**The task**
Gather every line of the data below that contains the string "What", treating uppercase and lowercase as distinct, and copy each such line in full.

---+---

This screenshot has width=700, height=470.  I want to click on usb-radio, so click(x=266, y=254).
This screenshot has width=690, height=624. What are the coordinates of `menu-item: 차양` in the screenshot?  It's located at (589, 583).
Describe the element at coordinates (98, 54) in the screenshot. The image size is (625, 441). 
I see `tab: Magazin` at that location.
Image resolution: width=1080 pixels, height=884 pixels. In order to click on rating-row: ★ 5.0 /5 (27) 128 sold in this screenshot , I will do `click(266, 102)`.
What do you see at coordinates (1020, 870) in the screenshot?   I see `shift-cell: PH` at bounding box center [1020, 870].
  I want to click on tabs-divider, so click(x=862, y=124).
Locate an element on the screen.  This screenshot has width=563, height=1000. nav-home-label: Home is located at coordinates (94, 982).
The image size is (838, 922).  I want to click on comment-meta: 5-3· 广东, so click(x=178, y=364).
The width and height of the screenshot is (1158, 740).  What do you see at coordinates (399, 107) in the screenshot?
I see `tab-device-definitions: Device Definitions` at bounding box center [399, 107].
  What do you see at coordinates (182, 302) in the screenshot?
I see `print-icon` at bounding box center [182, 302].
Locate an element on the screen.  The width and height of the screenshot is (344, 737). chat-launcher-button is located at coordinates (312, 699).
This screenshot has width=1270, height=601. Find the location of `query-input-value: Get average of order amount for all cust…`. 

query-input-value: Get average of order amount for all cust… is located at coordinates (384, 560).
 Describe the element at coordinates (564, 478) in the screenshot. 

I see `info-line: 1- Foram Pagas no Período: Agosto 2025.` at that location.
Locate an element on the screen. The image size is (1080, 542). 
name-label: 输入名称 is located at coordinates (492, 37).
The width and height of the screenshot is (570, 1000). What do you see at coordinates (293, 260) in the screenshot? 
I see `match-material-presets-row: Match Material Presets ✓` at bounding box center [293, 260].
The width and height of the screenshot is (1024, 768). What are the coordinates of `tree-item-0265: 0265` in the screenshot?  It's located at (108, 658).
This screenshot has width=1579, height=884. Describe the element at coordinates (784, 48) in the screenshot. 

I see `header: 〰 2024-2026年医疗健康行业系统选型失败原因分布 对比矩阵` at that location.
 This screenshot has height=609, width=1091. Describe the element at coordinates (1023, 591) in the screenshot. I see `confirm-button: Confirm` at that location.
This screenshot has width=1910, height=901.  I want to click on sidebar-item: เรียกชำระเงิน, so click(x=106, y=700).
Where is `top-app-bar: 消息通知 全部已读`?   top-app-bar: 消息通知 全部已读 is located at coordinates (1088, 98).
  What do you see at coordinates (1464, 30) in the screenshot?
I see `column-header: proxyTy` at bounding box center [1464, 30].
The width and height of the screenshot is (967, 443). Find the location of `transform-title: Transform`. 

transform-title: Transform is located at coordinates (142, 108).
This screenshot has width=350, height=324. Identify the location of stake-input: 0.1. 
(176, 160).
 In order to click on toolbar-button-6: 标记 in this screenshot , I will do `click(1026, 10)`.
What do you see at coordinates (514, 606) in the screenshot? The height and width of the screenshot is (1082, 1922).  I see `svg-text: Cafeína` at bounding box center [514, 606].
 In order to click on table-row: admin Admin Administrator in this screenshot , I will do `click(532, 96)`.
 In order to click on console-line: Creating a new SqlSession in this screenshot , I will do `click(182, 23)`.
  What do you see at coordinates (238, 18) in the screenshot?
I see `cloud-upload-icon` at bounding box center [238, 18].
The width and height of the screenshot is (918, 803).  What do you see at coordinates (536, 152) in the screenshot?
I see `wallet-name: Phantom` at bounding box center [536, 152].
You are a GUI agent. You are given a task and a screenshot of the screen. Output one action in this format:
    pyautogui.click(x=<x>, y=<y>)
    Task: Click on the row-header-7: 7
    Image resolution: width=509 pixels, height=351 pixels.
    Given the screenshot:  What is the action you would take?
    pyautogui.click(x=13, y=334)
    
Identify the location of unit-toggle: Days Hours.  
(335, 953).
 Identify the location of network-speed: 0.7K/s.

---+---

**Answer section**
This screenshot has width=690, height=624. What are the coordinates of `menu-item: 차양` in the screenshot?  It's located at (589, 583).
What do you see at coordinates (1020, 870) in the screenshot?   I see `shift-cell: PH` at bounding box center [1020, 870].
The width and height of the screenshot is (1158, 740).  What do you see at coordinates (399, 107) in the screenshot?
  What do you see at coordinates (182, 302) in the screenshot?
The width and height of the screenshot is (570, 1000). What do you see at coordinates (293, 260) in the screenshot? 
The width and height of the screenshot is (1024, 768). What are the coordinates of `tree-item-0265: 0265` in the screenshot?  It's located at (108, 658).
  What do you see at coordinates (1464, 30) in the screenshot?
What do you see at coordinates (514, 606) in the screenshot? The height and width of the screenshot is (1082, 1922).  I see `svg-text: Cafeína` at bounding box center [514, 606].
  What do you see at coordinates (238, 18) in the screenshot?
The width and height of the screenshot is (918, 803).  What do you see at coordinates (536, 152) in the screenshot?
    Given the screenshot:  What is the action you would take?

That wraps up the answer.